The SEC’s rules generally allow a non-asset-backed security issuer to use short-form registration if the company has been subject to the SEC’s reporting requirements and filing its periodic reports in a timely manner for at least one year or if the company meets one of the alternate transaction requirements. One provision in the alternate transaction requirements category allows an issuer to use short-form registration for an offering of non-convertible securities if the securities are rated investment grade by at least one credit rating agency that is a nationally recognized statistical rating organization (NRSRO).
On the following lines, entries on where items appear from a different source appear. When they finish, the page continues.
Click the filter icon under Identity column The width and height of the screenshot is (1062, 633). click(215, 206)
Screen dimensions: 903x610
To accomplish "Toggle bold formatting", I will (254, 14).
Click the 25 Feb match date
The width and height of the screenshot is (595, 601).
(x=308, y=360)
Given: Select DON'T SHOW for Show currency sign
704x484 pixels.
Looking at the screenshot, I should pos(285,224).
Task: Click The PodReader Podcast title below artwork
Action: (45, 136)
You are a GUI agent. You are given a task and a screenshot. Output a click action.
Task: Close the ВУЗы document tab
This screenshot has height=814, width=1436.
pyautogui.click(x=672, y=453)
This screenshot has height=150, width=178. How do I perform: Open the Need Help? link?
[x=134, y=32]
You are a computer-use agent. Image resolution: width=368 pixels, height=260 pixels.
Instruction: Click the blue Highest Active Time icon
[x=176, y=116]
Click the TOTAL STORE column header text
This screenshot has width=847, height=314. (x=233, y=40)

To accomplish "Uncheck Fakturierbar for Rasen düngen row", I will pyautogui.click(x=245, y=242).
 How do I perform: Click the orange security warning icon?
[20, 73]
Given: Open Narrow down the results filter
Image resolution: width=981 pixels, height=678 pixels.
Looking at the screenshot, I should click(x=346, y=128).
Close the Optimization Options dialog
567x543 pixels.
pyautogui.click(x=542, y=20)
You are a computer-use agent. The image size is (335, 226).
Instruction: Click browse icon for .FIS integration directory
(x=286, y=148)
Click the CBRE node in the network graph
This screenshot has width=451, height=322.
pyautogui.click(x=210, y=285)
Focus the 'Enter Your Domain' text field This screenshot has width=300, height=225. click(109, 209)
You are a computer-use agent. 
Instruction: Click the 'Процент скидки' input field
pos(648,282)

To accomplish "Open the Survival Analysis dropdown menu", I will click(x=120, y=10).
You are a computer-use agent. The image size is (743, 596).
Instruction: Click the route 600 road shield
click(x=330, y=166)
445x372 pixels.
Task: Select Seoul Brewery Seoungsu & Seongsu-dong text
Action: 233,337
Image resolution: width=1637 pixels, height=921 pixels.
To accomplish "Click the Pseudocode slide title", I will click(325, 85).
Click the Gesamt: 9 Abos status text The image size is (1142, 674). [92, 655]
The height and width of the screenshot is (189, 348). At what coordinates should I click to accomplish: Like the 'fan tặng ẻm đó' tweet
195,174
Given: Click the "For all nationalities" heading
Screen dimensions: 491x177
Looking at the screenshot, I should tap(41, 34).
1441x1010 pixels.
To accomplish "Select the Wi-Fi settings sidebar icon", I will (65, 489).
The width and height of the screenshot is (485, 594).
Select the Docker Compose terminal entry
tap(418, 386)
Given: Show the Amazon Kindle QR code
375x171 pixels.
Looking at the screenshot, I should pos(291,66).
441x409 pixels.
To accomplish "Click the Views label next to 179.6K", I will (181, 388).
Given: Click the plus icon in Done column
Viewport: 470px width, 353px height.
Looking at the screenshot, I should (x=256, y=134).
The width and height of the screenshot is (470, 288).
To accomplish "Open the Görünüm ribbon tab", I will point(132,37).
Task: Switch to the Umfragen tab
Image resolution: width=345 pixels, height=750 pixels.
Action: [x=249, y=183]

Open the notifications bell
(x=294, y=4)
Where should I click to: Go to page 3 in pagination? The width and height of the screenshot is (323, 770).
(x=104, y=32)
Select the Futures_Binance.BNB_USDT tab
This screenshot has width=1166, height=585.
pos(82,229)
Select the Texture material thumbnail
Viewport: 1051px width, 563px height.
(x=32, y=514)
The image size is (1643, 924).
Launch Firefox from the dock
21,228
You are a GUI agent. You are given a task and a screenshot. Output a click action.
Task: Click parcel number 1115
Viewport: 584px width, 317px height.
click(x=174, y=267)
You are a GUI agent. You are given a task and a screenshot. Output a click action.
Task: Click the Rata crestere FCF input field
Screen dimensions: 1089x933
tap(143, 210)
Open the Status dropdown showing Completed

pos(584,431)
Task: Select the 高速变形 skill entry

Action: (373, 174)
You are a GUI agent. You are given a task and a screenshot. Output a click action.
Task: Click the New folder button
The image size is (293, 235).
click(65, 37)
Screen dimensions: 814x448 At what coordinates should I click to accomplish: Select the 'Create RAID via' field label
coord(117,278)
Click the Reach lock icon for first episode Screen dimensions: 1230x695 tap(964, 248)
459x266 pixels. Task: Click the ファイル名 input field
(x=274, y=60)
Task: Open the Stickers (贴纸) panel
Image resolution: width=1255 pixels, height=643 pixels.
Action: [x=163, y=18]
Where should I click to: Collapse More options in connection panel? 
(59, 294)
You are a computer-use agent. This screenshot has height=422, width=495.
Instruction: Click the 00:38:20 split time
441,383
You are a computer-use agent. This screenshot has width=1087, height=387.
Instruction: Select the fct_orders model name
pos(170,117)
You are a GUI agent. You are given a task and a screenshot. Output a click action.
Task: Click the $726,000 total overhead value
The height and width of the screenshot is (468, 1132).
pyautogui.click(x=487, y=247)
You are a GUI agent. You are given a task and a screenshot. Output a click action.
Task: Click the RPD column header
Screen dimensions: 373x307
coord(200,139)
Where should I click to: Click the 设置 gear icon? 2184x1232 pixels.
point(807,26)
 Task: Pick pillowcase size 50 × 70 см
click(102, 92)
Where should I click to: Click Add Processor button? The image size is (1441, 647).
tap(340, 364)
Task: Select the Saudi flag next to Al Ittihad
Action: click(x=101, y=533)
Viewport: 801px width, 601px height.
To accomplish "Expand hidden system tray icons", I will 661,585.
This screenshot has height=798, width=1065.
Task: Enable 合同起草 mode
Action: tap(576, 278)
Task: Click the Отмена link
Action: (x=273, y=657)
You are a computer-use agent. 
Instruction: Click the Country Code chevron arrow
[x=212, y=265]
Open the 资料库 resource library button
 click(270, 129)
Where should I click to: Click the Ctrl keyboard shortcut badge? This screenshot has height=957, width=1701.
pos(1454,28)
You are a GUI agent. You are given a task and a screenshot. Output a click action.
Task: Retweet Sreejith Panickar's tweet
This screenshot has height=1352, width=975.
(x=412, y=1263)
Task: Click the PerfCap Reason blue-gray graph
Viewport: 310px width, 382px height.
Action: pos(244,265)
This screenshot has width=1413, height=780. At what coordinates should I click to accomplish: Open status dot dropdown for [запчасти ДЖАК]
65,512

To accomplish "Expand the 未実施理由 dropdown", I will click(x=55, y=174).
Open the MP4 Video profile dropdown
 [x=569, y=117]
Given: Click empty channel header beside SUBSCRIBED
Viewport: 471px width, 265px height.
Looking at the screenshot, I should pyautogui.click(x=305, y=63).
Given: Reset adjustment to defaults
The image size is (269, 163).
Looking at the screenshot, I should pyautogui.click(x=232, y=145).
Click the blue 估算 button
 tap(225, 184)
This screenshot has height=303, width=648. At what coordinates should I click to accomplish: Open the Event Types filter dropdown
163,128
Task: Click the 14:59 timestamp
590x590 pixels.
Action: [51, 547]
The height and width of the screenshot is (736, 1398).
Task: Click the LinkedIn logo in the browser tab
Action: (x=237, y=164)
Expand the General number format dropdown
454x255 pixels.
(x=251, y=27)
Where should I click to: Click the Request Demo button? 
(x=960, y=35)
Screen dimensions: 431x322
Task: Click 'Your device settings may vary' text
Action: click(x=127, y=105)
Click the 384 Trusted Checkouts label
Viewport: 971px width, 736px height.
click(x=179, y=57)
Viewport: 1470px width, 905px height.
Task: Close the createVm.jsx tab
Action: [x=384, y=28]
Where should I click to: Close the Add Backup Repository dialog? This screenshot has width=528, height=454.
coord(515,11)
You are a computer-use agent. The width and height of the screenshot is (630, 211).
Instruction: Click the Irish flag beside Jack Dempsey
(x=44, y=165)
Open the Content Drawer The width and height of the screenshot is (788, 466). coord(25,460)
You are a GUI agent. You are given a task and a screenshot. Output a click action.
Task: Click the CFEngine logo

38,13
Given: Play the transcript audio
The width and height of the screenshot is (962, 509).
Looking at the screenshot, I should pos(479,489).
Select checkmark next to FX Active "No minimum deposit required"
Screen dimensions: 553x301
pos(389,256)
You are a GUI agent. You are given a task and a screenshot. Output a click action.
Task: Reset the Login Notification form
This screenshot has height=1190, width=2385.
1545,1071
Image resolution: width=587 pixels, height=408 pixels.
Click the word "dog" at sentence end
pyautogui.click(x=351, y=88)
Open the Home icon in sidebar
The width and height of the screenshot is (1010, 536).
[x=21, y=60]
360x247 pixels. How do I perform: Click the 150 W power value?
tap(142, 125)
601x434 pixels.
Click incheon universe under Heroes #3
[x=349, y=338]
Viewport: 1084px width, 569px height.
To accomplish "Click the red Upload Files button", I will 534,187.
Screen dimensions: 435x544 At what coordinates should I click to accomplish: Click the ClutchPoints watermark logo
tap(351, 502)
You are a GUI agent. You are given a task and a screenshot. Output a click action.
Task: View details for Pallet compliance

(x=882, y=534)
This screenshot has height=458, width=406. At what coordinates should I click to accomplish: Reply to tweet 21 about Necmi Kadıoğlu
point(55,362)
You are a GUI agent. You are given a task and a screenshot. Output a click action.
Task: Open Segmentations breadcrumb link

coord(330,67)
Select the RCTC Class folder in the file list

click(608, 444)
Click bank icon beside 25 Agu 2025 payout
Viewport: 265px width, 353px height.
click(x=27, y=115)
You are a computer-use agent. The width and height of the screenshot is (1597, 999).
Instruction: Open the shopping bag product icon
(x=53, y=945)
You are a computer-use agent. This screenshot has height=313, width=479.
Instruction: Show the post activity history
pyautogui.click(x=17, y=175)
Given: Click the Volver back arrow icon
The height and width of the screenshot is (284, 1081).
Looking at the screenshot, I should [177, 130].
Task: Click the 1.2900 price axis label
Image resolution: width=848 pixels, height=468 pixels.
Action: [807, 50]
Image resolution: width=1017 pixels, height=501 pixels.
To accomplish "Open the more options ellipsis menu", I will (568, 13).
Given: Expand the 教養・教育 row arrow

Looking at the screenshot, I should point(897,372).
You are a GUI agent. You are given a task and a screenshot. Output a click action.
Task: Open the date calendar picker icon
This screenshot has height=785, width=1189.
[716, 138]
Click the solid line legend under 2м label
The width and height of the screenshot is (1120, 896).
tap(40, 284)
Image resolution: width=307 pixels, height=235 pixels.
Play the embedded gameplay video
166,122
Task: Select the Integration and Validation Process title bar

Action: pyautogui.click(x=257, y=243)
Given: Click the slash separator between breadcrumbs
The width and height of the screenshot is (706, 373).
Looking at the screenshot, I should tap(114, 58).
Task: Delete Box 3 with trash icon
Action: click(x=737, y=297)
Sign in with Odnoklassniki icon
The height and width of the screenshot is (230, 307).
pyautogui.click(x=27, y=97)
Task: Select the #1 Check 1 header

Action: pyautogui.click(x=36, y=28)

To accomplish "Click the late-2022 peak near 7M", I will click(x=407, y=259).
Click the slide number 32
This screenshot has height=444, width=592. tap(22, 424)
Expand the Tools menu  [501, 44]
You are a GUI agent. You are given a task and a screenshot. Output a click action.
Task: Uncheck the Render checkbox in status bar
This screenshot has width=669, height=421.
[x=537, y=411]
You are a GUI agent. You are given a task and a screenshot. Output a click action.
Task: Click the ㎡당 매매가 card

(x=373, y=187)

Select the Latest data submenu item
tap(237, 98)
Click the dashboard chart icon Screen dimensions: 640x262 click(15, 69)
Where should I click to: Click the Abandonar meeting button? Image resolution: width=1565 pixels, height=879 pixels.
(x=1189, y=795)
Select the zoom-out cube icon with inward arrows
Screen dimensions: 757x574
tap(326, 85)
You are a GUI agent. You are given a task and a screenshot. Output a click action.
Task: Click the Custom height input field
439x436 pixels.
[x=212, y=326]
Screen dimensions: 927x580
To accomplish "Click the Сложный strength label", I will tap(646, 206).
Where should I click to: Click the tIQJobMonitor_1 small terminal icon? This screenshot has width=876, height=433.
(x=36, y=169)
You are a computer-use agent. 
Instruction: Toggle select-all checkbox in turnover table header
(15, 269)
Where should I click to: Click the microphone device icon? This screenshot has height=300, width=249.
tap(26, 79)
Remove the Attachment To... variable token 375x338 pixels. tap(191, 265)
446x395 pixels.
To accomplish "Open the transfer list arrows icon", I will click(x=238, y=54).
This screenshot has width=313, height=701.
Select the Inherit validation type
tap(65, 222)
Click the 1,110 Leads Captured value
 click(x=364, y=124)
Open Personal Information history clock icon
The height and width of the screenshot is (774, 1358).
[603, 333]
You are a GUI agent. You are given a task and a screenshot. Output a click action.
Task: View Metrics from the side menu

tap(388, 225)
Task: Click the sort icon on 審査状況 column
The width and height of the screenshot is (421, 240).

The new rules replace the investment grade criteria with four alternative criteria that will allow an issuer to use Form S-3 or F-3 if they:
- have issued at least $1 billion in non-convertible securities other than common equity, in primary offerings for cash, not exchange, registered under the Securities Act, over the prior three years
- have outstanding at least $750 million of non-convertible securities other than common equity, issued in primary offerings for cash, not exchange, registered under the Securities Act
- are a wholly-owned subsidiary of a well-known seasoned issuer as defined under the Securities Act
- are a majority-owned operating partnership of a real estate investment trust that qualifies as a well-known seasoned issuer
The new rules will take effect 30 days after they are published in the Federal Register, but the new rules include a temporary grandfather provision that allows an issuer to use Form S-3 or F-3 for a period of three years from the effective date of the new rules if the issuer would have been eligible to register the securities offering under the old provision.